--- Stored data Enclosed Below ---

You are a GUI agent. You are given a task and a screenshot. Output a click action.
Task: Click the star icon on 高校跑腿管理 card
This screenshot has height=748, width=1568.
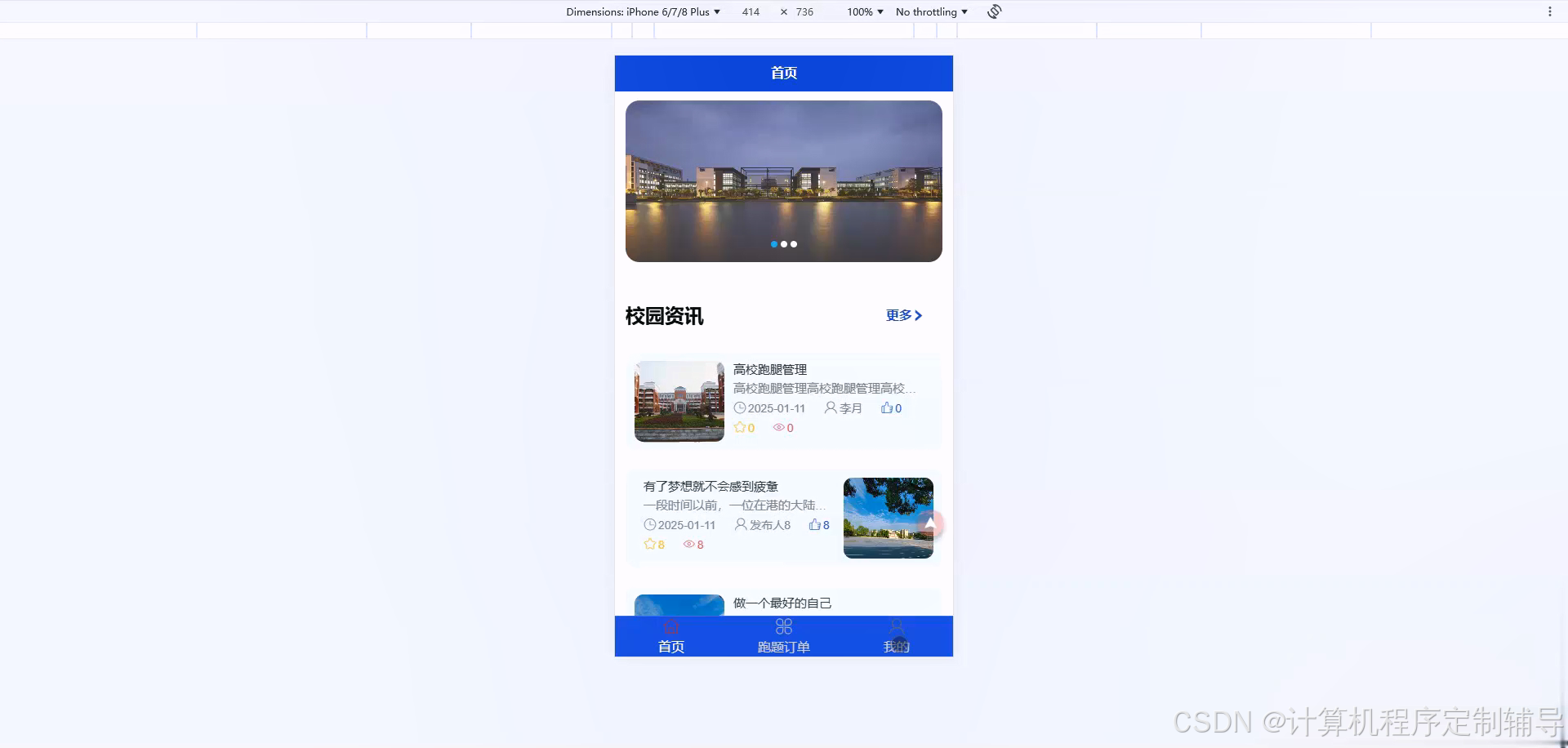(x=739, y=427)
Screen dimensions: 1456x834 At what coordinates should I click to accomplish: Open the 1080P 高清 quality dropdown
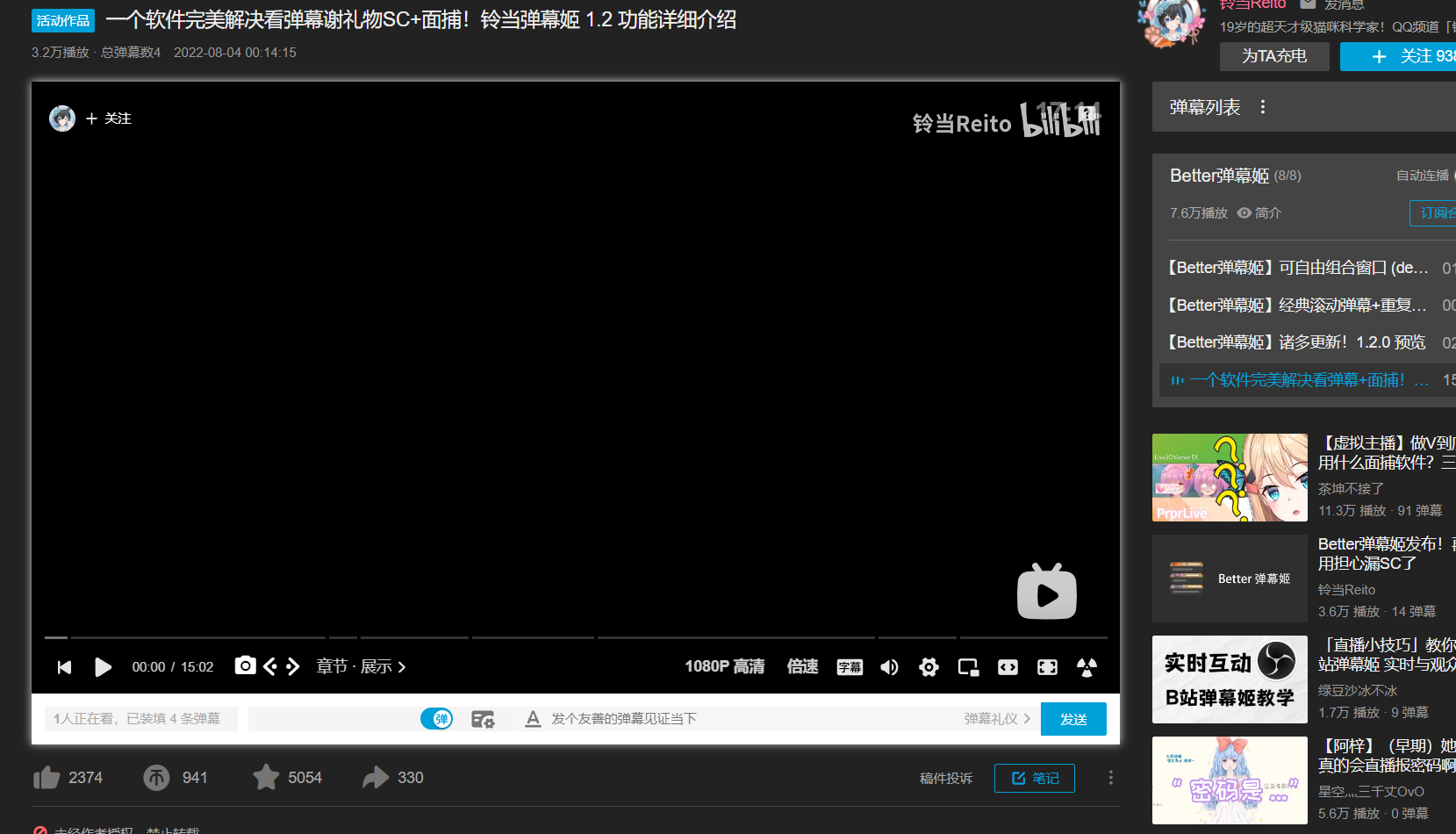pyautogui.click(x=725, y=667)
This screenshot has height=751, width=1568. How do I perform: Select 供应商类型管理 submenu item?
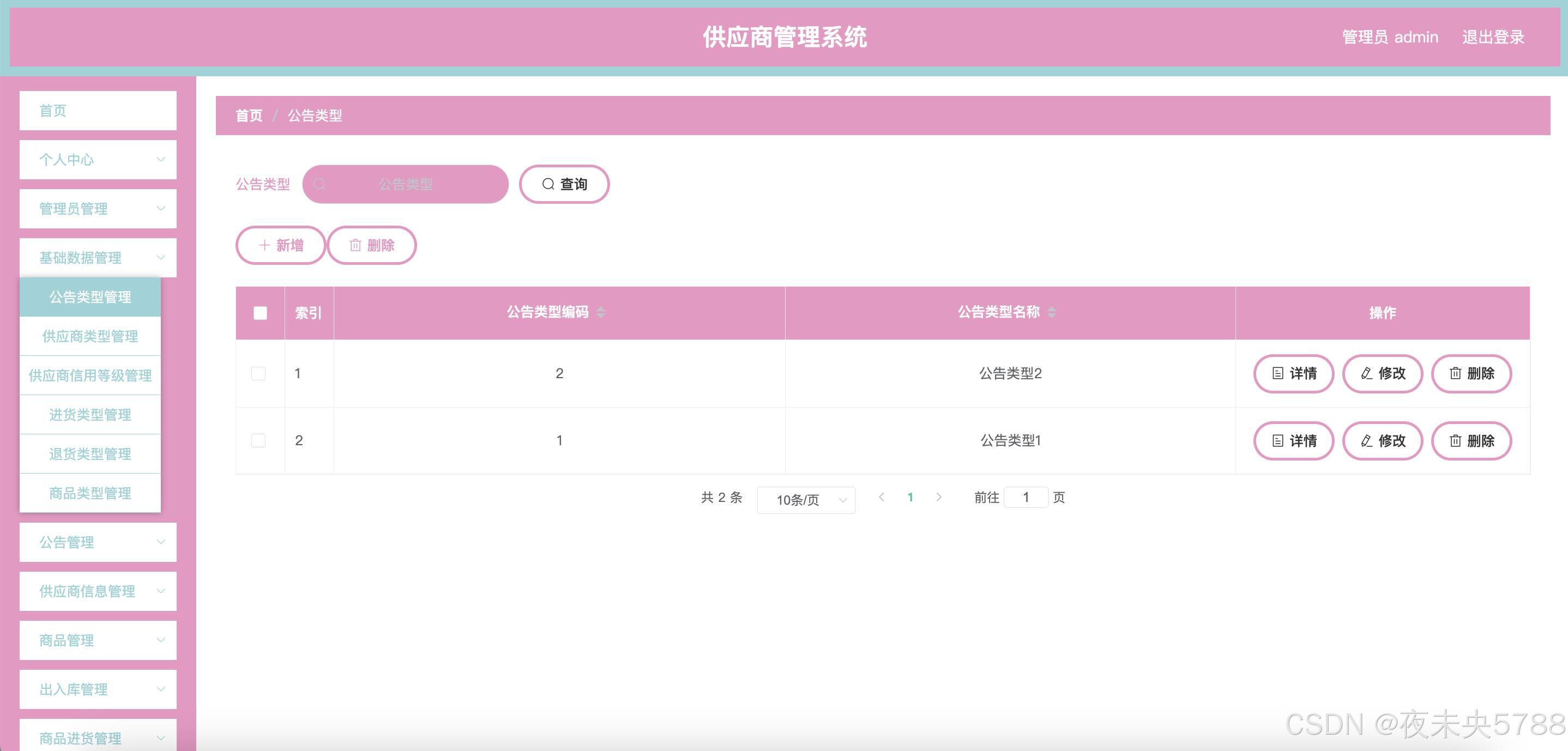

--- End of Enclosed Stored data ---
--- Stored data Enclosed Below ---

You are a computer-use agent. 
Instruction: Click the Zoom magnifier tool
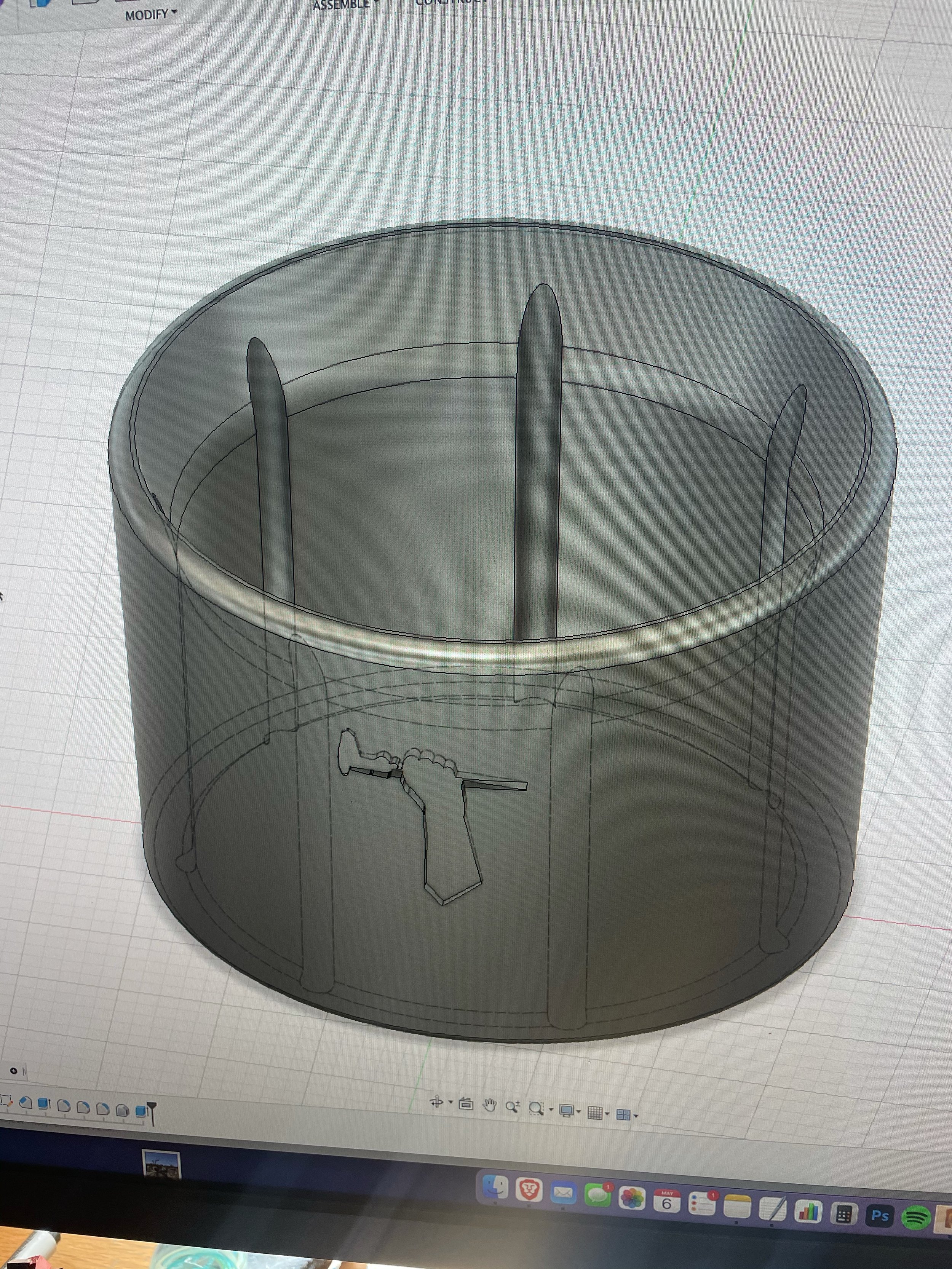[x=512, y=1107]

--- End of Enclosed Stored data ---
--- Stored data Enclosed Below ---

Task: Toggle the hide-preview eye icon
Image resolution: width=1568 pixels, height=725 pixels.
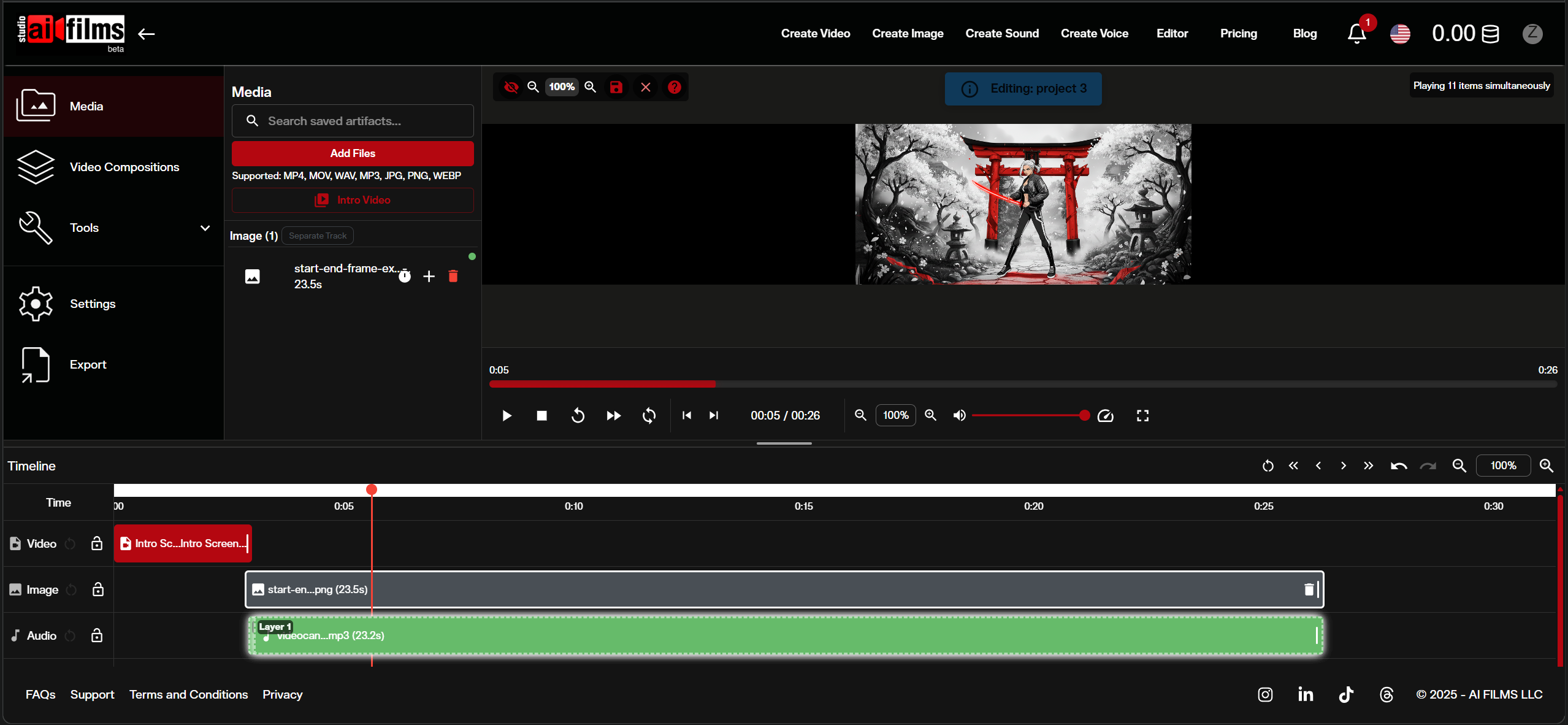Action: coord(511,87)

--- End of Enclosed Stored data ---

> **Exercise prompt**
Filter the lines above so that only those with the string "icon" remain, then copy them.

> **Result for this exercise**
Task: Click the star icon on 高校跑腿管理 card
Task: Toggle the hide-preview eye icon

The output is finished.